I know that I can use a KD-Tree to store points and iterate quickly over a fraction of them that are close to another given point. I'm wondering whether there is something similar for lines.
Given a set of lines L in 3D (to be stored in that data structure) and another "query line" q, I'd like to be able to quickly iterate through all lines in L that "are close enough" to q. The distance I'm planning to use is the minimal Euclidean distance between two points u and v where u is some point on the first line and v is some point on the second line. Computing that distance is not a problem (there's a nice trick involving the cross product).
Maybe you guys have a good idea or know where to look for papers, descriptions, etc...
TIA,
s.
Another option - and the most commonly used one for spatial indexing in disk-based database systems - is the R-Tree. It's a bit more complicated to implement than a KD-Tree, but it's generally considered to be faster, and has no problem indexing lines and polygons.

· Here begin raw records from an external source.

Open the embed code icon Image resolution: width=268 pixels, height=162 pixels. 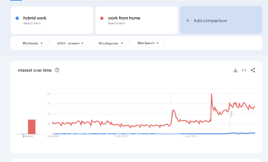(x=244, y=70)
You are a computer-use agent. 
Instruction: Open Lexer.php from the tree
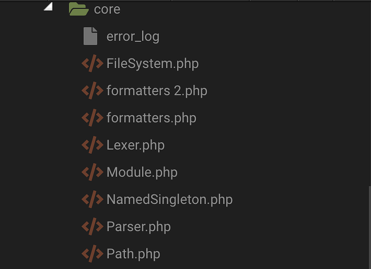(x=135, y=145)
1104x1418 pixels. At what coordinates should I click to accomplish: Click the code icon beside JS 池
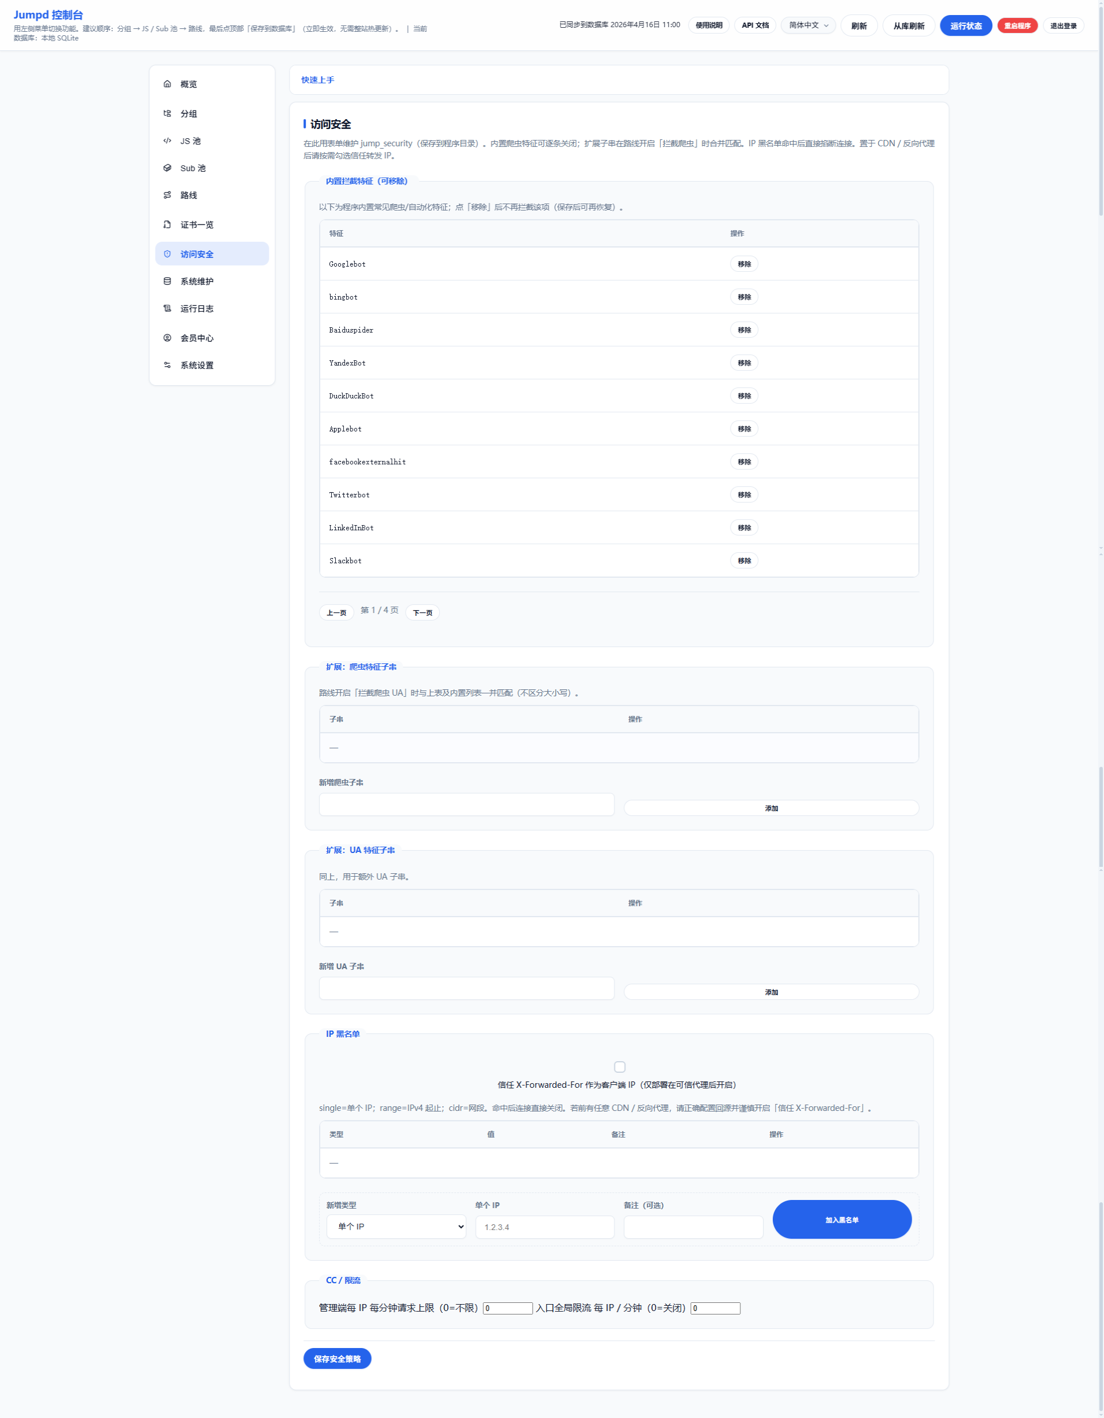[167, 141]
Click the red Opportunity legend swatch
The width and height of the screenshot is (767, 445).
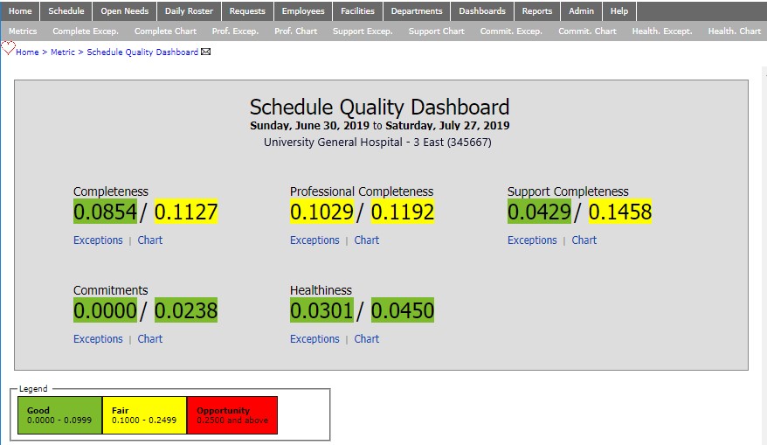coord(231,415)
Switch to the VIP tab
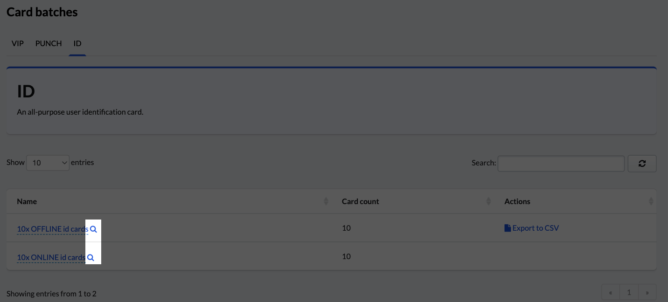 [x=18, y=43]
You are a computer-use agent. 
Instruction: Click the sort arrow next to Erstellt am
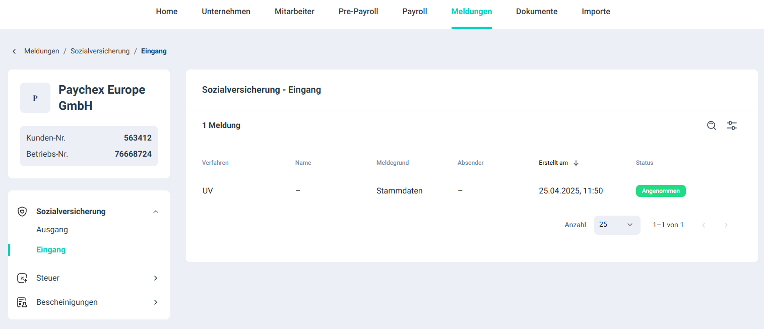pos(576,163)
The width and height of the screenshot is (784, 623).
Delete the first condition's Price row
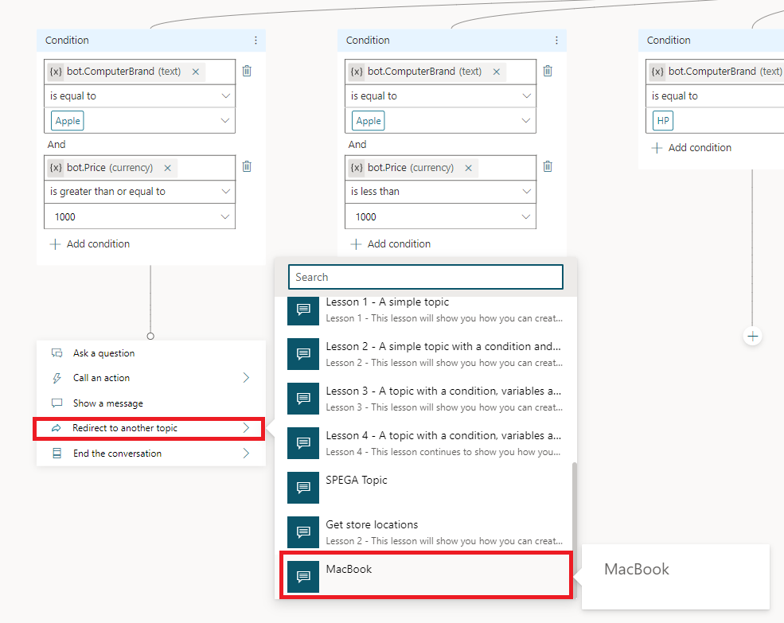click(247, 166)
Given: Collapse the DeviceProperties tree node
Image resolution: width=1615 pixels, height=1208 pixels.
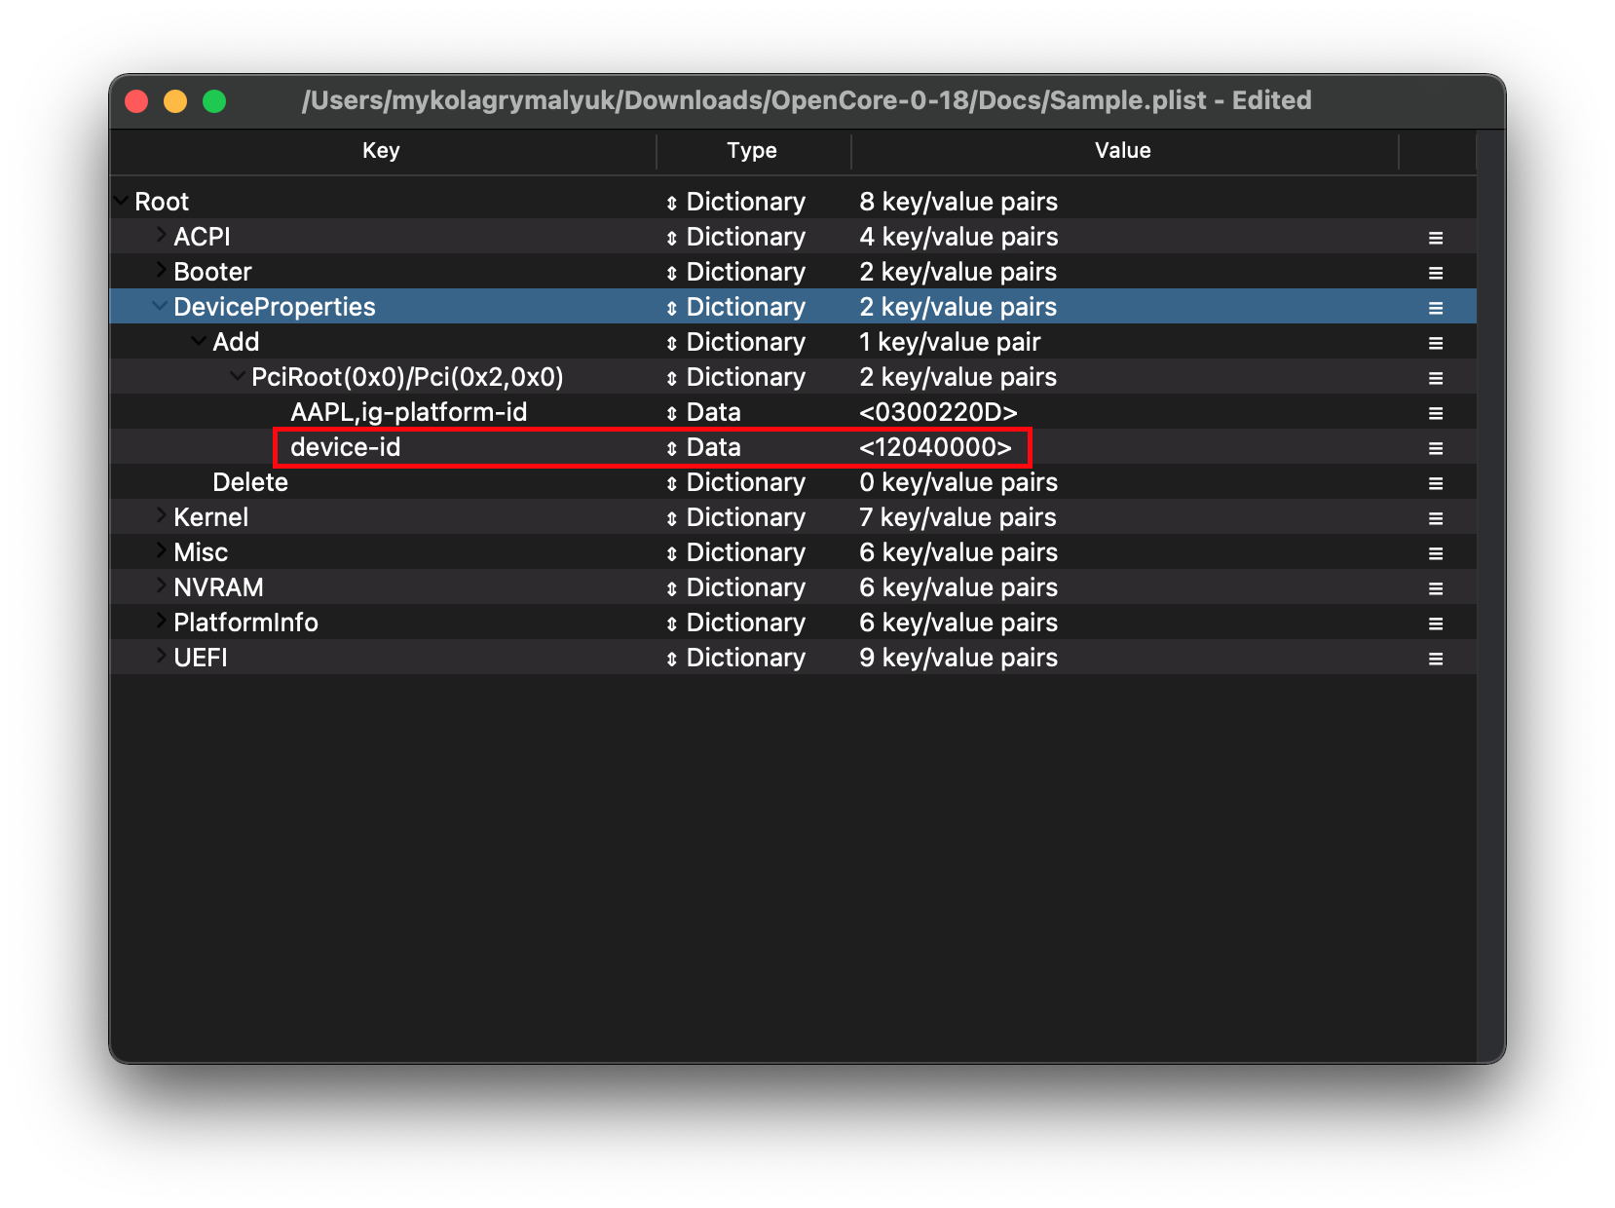Looking at the screenshot, I should point(160,306).
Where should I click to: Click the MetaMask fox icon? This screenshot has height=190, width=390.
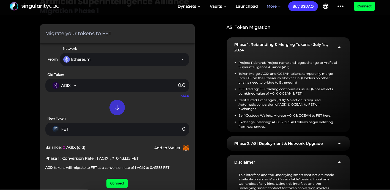[x=186, y=148]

You can use KD-Trees for this as well.
It's possible to build a KD-Tree that works on primitives, not points. Many ray tracers do this to make triangle hit testing much faster. The best description I've seen is in this ray tracing tutorial.
A potentially faster, though not 100% accurate, solution, is to just keep a list of points per line segment, and insert these into a standard point-based KD-Tree. Find the nearest points, then have them tagged with the line segment, and use that to get the nearest lines. It's crude, but often very fast compared to other options. The "trick" is to find the right balance of keeping large spaces between points along the segment (faster) vs. breaking the segment into more points (slower, but more accurate).